● **Set task 1**
Gather every line of the entries that contains the word "Parameter", matching case exactly.

Edward: The Lost Tudor

Son of a queen and uncle to the king who founded a dynasty, history almost forgot Edward Tudor. Why?

monastic choir, from the Psalter of Henry VI, French, c.1420.
Monastic choir, from the Psalter of Henry VI, French, c.1420 © Bridgeman Images/British Library Collection.

In about 1430, Katherine de Valois, widow of Henry V, secretly married a young Welsh squire named Owen Tudor. Their union, which was not widely known until after her death in 1437, was the beginning of a dynasty that would rule England for over a century.

During her widowhood Katherine had spent most of her time at Hertford Castle, given to her in 1418 by her first husband. Her young son, Henry VI, who succeeded to the throne at only nine months old, spent some of his formative years there, although he was largely removed from the supposedly dangerous influence of his French mother. It was probably here that Katherine met her second husband – he may have been a member of her household. Here, too, or nearby in Hertfordshire, the queen bore several children, the precise number of which has been the source of debate ever since. It is finally possible to unravel centuries of misunderstandings and to reinstate Katherine and Owen’s third son, Edward Tudor, to his rightful place in the early history of the family.

Family tree

Writing in the first years of the 16th century, the Italian historian Polydore Vergil stated that Katherine and Owen’s two well-known sons – Edmund Tudor (father of Henry VII) and Jasper Tudor – were followed by a third, unnamed child, who had entered the monastery at Westminster Abbey ‘and lived not longe after’. The couple also had a daughter, Margaret, who apparently became a nun. Vergil was writing at the instigation of Henry VII and was a prominent member of the English court, so might be expected to have been able to establish the facts.

When, nearly a century later, the historian William Camden published the first guide to the monuments in Westminster Abbey, he recorded, among the descriptions of the tombs and inscriptions of kings and queens, nobles and senior ecclesiastics, the burial spot of Edward, a monk of Westminster, son of ‘Oen Theodori or Tidder’ and Queen Katherine, widow of Henry V. ‘He was the brother’, Camden tells us, ‘of Edmund, Earl of Richmond, and uncle of Henry VII’. Camden decorated his own copy of the book with the coat of arms of the Tudor family. The site of Edward’s burial was, Camden reveals, in the chapel of St Blaise, by what is now known as Poets’ Corner.

● **Materials provided**
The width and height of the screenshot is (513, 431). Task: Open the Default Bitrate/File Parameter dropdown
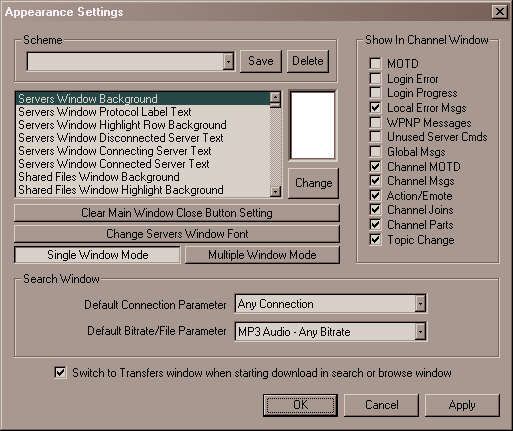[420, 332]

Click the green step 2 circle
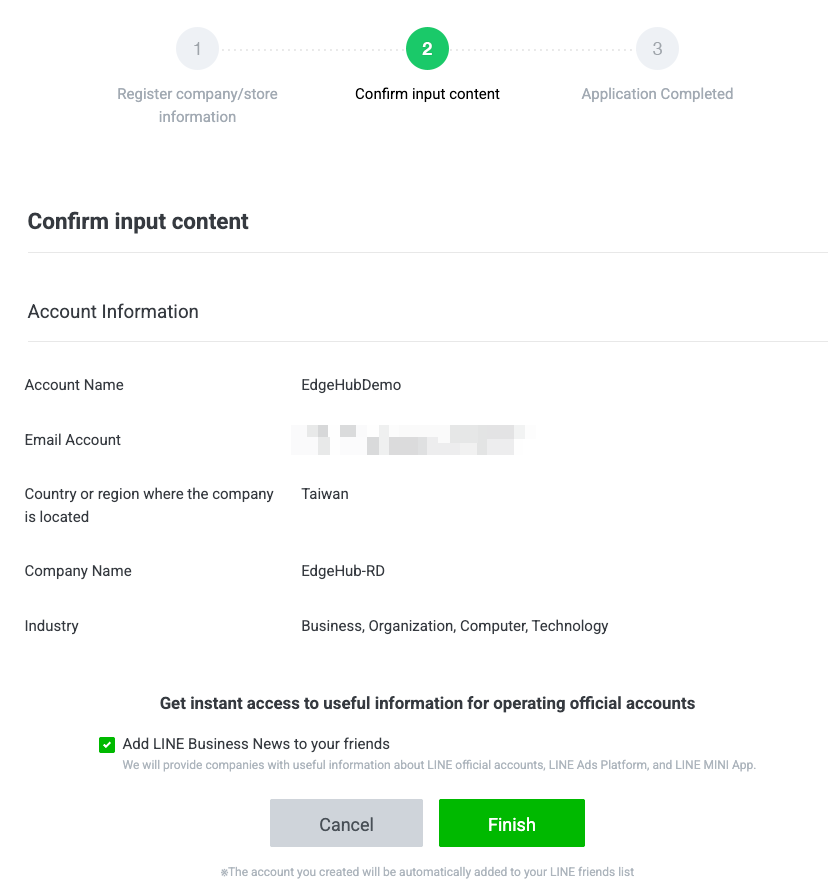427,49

...

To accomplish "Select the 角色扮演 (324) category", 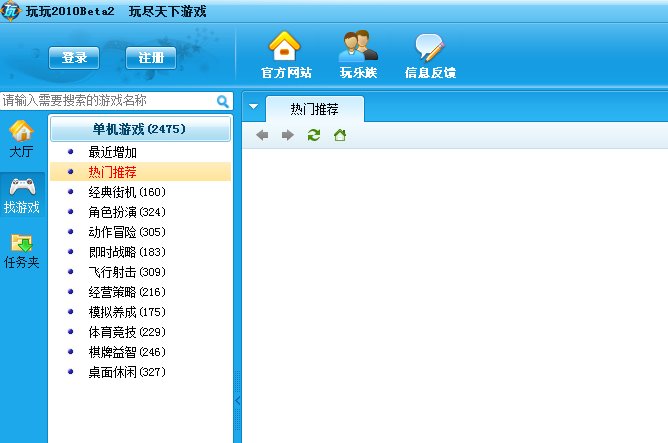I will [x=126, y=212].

● **Set task 2**
According to the piece on Edward Tudor, why might Polydore Vergil be expected to have been able to establish the facts about Katherine and Owen's children? Answer in one to three sentences.

● **Final result 1**
The width and height of the screenshot is (513, 431). Task: Open the Default Bitrate/File Parameter dropdown

● **Final result 2**
Vergil was writing at the instigation of Henry VII. He was also a prominent member of the English court.